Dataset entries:

------------

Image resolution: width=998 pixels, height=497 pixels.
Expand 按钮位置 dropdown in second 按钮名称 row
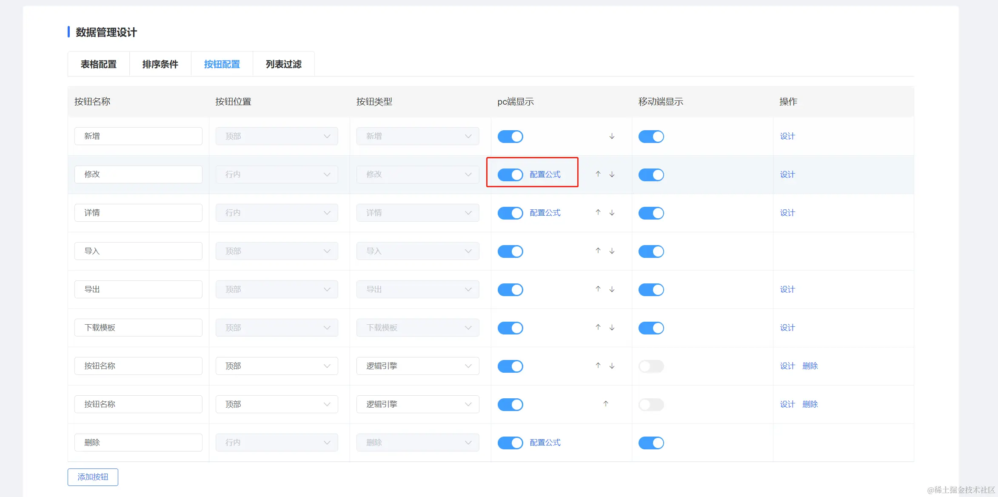277,404
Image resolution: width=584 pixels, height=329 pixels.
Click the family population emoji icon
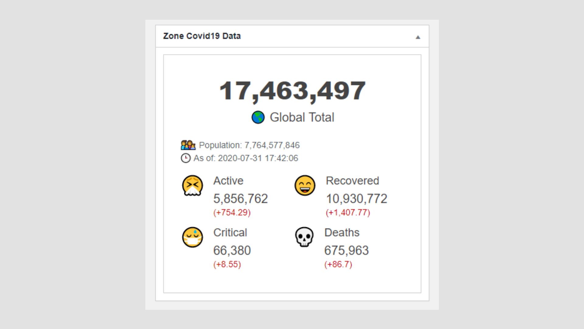[x=188, y=145]
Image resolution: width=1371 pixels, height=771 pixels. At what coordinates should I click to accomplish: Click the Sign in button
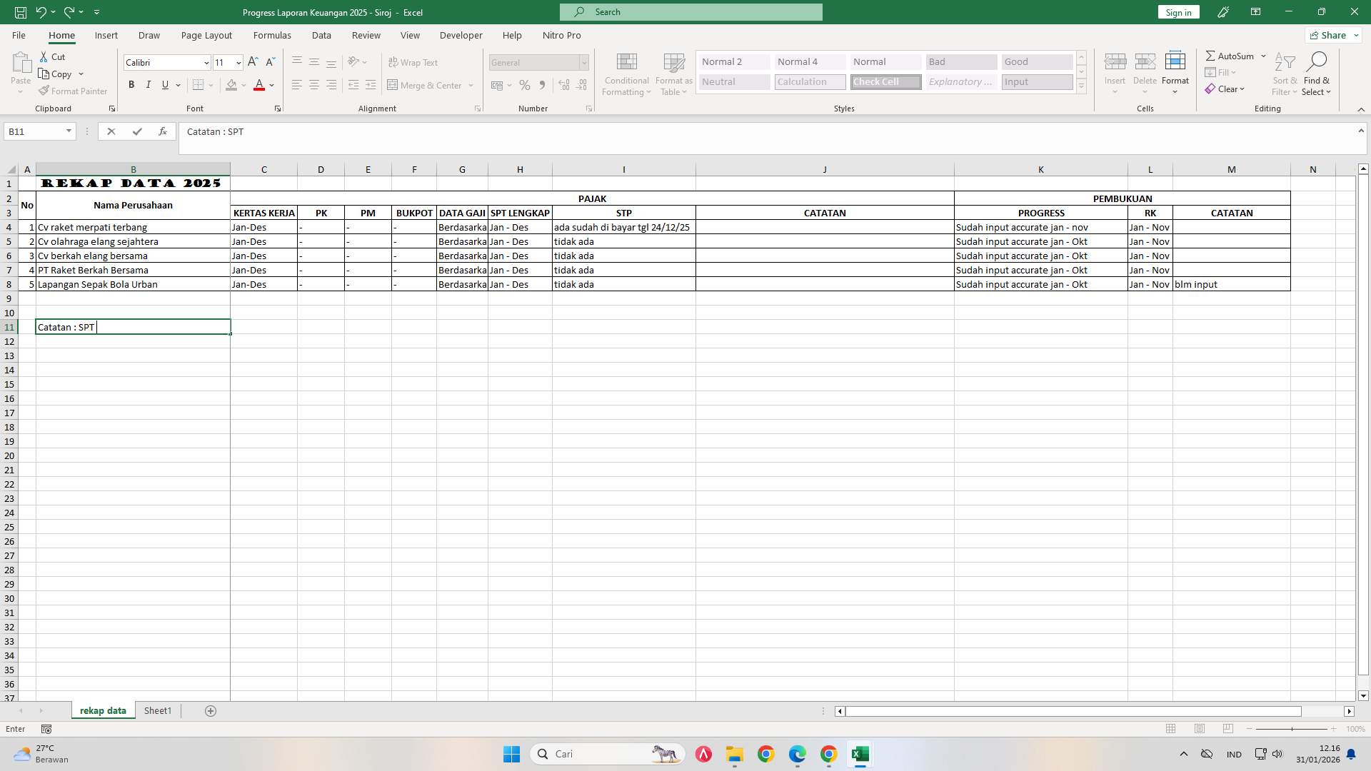(1177, 11)
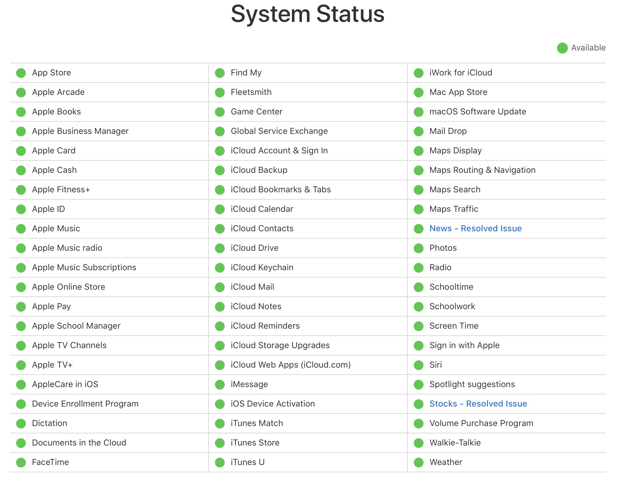Click the System Status heading

tap(308, 14)
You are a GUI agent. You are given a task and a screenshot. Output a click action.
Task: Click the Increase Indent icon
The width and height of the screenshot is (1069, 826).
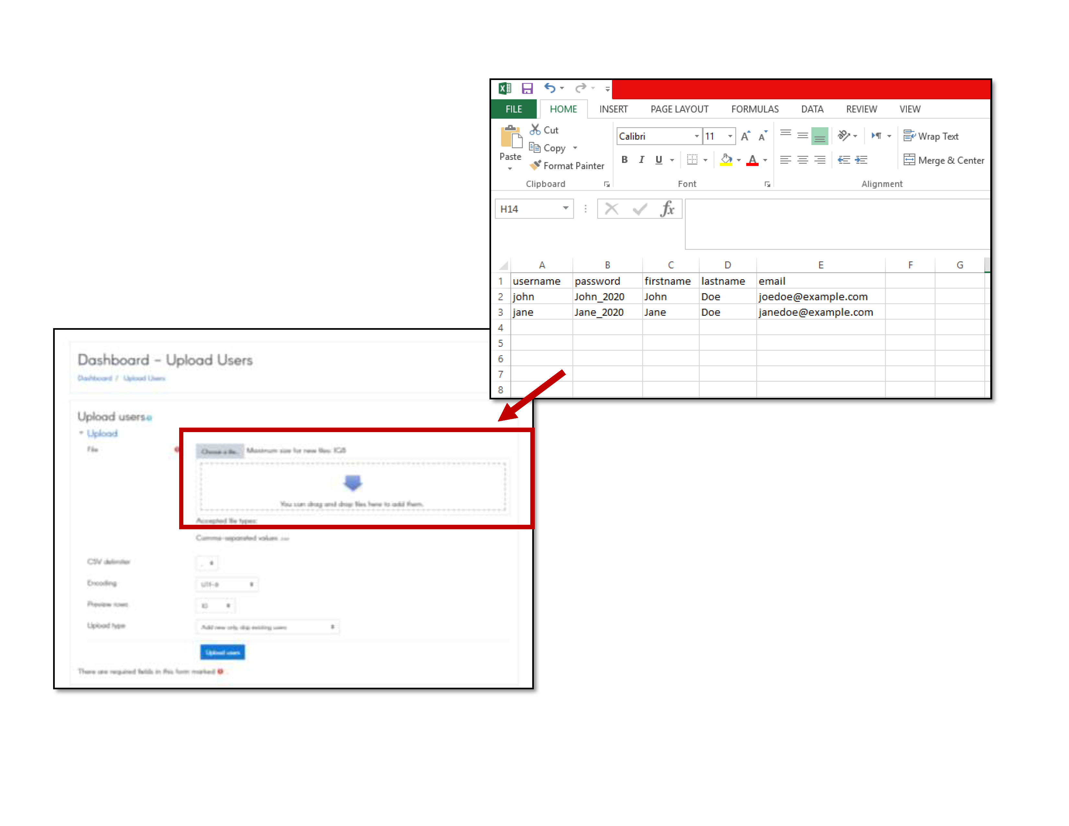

------------

Exercise directions: In your reply, please set down exactly the lines from the one containing "Image resolution: width=1371" through the end of the records, with the pictures left out.

Written response:
Image resolution: width=1371 pixels, height=771 pixels. At what coordinates should I click to accomplish: Click the Sign in button
(1177, 11)
Click the System Status heading

tap(308, 14)
You are a GUI agent. You are given a task and a screenshot. Output a click action.
Task: Click the Increase Indent icon
The width and height of the screenshot is (1069, 826).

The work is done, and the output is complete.